=== Section Start ===

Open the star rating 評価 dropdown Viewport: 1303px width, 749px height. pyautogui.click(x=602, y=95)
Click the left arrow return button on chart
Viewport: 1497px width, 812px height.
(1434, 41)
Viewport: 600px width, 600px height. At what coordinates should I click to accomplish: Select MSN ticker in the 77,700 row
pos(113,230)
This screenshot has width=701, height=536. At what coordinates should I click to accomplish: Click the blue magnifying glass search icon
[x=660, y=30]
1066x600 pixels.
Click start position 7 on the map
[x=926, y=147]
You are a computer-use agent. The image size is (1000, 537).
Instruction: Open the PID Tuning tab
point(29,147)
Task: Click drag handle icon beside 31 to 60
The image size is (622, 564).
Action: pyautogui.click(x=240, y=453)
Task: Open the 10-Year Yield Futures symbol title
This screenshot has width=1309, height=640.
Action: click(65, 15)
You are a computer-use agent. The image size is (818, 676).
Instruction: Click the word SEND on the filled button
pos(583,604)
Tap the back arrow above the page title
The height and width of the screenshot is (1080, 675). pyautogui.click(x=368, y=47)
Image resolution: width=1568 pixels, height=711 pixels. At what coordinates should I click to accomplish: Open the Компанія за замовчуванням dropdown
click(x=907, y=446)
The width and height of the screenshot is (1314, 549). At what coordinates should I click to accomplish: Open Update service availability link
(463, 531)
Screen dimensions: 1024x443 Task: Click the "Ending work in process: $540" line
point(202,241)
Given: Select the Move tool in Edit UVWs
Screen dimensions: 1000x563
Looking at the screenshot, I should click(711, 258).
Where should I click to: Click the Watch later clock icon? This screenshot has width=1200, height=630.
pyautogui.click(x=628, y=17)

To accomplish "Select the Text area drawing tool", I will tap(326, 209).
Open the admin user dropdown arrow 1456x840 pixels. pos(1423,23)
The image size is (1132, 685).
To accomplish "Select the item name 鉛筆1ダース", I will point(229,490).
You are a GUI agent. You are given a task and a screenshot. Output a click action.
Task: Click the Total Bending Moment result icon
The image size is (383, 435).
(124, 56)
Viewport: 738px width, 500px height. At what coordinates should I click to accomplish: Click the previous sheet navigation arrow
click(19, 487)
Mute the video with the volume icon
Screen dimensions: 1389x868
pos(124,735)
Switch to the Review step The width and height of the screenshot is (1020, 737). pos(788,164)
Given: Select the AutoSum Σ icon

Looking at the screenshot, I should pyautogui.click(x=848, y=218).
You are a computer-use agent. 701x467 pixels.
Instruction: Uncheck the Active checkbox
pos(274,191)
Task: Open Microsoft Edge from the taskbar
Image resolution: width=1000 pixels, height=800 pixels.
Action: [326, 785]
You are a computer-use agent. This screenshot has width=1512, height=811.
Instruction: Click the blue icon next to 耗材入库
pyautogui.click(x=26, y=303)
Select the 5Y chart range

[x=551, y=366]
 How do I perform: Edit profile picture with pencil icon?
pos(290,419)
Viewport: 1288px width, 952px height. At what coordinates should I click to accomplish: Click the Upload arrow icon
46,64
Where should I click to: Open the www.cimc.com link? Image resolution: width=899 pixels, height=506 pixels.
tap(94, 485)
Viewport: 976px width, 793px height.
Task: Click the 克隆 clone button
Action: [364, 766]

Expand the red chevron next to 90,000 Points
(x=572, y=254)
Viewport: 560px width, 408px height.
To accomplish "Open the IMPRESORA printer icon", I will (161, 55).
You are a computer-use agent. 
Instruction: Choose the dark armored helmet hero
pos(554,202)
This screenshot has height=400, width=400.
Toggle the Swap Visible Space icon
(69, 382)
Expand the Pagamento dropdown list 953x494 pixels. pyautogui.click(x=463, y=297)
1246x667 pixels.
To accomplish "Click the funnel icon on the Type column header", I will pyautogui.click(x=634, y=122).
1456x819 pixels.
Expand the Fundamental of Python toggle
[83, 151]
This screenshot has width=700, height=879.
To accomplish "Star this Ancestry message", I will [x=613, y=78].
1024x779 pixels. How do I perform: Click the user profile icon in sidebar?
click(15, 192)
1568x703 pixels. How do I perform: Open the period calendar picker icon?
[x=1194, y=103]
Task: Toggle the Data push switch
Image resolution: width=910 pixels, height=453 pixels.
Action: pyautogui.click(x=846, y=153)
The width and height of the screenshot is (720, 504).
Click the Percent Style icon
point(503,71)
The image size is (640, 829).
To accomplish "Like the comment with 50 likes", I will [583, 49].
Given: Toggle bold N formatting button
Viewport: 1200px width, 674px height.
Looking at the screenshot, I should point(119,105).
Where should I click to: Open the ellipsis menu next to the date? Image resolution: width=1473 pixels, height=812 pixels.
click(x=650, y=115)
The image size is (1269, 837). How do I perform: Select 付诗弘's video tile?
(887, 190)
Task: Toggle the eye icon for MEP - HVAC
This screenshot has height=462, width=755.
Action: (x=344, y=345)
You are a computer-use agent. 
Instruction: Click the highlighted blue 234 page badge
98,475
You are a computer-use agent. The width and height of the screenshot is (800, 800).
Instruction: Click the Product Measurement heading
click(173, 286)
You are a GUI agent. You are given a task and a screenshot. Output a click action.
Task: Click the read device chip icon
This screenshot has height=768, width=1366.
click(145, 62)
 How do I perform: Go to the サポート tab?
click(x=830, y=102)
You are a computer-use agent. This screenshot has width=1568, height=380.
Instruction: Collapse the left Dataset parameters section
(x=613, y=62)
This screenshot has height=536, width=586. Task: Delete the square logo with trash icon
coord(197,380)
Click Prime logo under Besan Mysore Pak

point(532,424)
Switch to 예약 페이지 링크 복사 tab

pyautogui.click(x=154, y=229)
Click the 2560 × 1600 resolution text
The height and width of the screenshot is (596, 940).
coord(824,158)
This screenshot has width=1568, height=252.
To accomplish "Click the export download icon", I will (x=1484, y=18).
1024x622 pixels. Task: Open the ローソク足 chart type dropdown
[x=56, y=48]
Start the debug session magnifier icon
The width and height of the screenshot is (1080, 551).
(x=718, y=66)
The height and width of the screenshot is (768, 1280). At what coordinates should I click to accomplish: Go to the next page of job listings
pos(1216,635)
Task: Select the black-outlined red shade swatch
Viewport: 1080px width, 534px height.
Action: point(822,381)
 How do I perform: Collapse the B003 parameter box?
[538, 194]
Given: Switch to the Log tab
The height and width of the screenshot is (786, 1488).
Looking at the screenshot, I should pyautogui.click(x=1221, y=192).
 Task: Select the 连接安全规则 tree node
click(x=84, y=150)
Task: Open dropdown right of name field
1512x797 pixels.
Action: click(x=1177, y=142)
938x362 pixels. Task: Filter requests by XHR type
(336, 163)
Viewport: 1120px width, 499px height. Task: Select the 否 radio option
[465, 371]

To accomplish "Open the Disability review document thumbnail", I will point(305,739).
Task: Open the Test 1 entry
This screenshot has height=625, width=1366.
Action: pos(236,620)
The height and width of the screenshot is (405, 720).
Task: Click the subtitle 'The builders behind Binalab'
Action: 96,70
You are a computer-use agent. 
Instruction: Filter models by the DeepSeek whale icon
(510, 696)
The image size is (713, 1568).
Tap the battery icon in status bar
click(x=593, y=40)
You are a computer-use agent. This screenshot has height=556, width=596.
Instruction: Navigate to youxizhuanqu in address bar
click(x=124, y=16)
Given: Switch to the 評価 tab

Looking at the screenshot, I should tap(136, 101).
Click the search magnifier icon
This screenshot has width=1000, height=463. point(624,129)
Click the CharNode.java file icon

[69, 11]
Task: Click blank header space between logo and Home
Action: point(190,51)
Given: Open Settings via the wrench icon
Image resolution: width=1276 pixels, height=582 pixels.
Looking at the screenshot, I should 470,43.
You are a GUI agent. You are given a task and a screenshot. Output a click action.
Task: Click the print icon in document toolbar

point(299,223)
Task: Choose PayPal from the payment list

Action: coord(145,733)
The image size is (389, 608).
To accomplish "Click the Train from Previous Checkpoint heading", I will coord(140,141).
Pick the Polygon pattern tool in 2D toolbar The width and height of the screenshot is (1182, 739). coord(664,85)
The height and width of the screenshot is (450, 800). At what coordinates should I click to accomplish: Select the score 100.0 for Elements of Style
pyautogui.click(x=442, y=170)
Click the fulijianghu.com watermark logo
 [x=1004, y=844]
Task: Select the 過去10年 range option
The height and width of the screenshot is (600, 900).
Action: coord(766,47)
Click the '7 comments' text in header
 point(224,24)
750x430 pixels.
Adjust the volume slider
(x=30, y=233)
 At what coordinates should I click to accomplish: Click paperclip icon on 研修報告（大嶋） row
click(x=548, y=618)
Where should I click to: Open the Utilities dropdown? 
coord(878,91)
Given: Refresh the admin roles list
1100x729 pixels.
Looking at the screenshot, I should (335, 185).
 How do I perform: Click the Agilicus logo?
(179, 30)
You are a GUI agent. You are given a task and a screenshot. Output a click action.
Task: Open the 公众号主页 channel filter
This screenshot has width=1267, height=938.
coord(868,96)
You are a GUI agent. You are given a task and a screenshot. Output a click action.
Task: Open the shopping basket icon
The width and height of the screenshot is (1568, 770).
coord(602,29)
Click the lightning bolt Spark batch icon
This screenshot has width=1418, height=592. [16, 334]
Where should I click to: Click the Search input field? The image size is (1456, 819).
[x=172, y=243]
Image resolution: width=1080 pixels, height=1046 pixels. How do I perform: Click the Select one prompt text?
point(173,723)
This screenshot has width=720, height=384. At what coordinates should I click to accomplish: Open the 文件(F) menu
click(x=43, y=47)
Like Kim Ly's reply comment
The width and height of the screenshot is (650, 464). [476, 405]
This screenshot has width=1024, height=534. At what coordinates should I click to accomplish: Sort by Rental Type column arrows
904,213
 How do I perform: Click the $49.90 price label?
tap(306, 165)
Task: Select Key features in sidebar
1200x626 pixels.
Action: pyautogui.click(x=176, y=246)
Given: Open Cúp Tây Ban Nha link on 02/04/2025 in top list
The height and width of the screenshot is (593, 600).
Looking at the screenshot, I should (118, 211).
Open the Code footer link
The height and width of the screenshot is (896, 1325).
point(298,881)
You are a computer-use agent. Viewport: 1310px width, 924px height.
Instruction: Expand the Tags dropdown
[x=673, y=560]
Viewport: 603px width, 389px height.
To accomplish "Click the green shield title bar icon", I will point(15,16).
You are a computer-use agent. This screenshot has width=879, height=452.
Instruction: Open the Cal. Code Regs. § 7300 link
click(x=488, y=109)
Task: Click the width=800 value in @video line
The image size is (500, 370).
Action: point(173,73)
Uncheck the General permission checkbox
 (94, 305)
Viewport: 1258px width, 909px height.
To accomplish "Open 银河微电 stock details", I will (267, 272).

=== Section End ===

What is expected — Copy out every line of the data where the word "admin" occurs.

Completed exercise —
Open the admin user dropdown arrow 1456x840 pixels. pos(1423,23)
Given: Refresh the admin roles list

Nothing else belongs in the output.